Records contained in a dataset:
-- Opening Marker --

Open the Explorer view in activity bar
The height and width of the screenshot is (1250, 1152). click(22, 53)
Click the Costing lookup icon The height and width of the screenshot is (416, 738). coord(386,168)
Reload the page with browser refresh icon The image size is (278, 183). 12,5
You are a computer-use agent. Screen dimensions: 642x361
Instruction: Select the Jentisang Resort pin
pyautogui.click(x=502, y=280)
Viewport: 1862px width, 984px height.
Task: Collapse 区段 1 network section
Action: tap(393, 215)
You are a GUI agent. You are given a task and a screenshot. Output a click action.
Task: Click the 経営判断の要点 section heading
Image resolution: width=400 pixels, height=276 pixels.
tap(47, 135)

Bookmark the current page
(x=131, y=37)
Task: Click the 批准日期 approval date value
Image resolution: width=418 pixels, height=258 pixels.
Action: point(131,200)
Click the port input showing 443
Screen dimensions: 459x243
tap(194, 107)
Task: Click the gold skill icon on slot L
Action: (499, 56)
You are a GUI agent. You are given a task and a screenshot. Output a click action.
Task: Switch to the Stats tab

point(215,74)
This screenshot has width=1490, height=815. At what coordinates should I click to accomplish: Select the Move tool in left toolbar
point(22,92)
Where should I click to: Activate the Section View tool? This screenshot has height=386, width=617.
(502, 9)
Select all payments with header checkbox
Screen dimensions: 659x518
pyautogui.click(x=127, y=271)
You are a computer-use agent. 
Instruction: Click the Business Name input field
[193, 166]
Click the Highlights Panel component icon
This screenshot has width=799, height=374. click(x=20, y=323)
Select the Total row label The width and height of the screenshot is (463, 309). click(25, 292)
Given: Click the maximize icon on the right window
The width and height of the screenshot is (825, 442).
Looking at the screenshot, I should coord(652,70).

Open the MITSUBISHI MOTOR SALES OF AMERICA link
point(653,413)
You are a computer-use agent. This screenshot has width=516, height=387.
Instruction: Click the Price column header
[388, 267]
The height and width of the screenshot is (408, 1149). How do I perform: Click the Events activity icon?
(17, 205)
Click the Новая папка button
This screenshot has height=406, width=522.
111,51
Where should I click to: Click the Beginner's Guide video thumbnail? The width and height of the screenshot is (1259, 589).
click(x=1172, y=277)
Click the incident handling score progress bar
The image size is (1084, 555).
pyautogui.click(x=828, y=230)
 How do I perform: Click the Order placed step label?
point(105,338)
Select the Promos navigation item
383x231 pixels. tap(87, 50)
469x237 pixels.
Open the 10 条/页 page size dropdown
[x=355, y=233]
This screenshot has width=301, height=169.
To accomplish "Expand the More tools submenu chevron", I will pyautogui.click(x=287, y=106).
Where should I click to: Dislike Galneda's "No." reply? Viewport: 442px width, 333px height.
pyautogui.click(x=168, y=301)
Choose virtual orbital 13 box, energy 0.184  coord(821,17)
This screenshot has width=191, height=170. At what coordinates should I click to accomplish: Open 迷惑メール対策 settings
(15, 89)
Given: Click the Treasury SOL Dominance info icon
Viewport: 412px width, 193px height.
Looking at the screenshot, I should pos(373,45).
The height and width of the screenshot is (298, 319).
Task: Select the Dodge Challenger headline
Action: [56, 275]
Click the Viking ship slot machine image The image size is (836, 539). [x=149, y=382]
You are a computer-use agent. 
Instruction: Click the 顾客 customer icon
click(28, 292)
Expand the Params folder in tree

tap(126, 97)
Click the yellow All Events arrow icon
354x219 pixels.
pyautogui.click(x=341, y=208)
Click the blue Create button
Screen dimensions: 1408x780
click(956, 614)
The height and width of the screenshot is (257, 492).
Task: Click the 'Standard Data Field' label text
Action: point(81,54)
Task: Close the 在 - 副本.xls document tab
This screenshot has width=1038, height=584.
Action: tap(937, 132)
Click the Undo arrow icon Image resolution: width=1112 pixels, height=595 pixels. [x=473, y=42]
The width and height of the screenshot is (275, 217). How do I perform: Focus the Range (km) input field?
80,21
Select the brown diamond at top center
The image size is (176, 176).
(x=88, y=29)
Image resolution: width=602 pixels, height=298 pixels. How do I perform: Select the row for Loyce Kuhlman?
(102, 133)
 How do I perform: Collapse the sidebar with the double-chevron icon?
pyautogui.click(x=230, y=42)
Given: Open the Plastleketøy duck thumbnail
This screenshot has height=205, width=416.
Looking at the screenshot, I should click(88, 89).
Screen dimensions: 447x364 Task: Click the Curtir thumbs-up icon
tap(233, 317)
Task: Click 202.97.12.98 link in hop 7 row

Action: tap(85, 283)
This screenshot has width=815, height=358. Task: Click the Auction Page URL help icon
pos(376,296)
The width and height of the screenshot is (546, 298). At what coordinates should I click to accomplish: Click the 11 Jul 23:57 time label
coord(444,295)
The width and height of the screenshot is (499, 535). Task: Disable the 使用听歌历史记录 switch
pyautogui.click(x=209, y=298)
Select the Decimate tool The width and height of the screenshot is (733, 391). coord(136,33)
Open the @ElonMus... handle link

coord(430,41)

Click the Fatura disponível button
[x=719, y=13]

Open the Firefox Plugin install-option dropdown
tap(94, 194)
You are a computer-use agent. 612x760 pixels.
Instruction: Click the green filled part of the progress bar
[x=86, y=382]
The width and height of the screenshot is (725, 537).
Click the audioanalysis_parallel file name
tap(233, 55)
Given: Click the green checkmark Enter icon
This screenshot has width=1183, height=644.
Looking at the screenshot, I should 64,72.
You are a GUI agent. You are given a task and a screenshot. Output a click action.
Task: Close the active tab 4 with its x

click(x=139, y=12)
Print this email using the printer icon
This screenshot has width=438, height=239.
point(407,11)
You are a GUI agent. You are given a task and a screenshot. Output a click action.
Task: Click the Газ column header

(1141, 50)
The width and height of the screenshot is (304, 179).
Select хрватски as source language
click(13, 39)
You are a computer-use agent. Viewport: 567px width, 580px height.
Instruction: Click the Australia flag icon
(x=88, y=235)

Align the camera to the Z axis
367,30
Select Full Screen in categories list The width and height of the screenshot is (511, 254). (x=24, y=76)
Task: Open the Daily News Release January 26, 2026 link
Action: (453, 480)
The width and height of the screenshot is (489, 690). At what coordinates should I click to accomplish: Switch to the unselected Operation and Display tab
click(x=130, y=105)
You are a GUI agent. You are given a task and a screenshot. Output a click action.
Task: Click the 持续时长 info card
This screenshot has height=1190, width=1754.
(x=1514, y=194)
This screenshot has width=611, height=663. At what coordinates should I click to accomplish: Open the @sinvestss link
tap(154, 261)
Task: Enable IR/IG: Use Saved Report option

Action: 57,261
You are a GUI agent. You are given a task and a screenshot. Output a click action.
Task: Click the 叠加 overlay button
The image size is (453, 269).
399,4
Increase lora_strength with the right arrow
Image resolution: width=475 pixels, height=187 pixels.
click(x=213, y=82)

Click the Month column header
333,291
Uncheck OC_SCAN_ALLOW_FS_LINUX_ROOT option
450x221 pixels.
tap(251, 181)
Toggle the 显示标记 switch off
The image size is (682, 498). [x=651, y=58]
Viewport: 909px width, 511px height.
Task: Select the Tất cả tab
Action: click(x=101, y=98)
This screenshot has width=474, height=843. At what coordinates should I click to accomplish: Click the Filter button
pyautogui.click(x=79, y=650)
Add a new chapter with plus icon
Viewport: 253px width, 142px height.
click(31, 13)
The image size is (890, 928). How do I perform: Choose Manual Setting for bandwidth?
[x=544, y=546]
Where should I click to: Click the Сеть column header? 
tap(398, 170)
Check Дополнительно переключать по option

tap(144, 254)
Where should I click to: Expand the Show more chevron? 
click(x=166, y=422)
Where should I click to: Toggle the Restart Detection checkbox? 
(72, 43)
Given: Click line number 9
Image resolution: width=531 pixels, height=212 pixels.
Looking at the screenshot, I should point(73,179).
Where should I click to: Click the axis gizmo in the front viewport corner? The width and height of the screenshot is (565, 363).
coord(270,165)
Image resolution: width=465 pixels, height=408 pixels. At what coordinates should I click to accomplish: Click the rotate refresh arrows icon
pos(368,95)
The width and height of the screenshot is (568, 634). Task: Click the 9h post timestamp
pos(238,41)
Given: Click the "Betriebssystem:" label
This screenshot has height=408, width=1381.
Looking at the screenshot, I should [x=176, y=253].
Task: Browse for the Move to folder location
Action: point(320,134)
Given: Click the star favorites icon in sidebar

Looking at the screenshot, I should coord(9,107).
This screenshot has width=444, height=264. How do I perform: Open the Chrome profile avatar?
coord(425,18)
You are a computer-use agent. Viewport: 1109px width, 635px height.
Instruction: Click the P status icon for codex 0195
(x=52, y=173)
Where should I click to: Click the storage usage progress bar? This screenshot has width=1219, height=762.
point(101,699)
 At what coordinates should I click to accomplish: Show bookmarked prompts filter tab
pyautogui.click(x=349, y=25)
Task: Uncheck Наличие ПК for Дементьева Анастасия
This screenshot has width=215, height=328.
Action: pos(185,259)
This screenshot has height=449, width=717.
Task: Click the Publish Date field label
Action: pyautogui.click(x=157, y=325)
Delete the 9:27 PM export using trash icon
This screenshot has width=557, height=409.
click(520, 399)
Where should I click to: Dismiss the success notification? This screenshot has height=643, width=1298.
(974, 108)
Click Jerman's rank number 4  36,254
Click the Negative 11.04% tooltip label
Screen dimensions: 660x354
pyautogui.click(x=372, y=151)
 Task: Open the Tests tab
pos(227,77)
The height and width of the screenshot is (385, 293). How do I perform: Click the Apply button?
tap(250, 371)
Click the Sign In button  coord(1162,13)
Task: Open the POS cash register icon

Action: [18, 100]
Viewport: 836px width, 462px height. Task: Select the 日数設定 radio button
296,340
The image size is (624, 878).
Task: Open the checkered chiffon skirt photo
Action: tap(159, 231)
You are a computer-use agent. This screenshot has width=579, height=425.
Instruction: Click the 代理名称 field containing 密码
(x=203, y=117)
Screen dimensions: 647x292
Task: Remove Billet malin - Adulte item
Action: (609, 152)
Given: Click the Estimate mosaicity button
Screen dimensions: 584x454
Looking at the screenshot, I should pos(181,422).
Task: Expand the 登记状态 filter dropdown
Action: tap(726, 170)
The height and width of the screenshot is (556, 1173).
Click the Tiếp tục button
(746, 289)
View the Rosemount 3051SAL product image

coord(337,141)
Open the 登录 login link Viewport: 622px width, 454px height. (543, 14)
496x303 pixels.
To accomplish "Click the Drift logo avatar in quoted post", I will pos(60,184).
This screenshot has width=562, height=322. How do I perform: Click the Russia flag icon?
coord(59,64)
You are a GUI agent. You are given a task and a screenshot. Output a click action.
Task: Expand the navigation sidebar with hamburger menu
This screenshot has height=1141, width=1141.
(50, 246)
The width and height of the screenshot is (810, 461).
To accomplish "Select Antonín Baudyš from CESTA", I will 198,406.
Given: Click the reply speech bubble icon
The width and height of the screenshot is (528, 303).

-- Closing Marker --

Assignment: For the word "will", count the lines of the records above that hold it and state only that count.

Task output: 3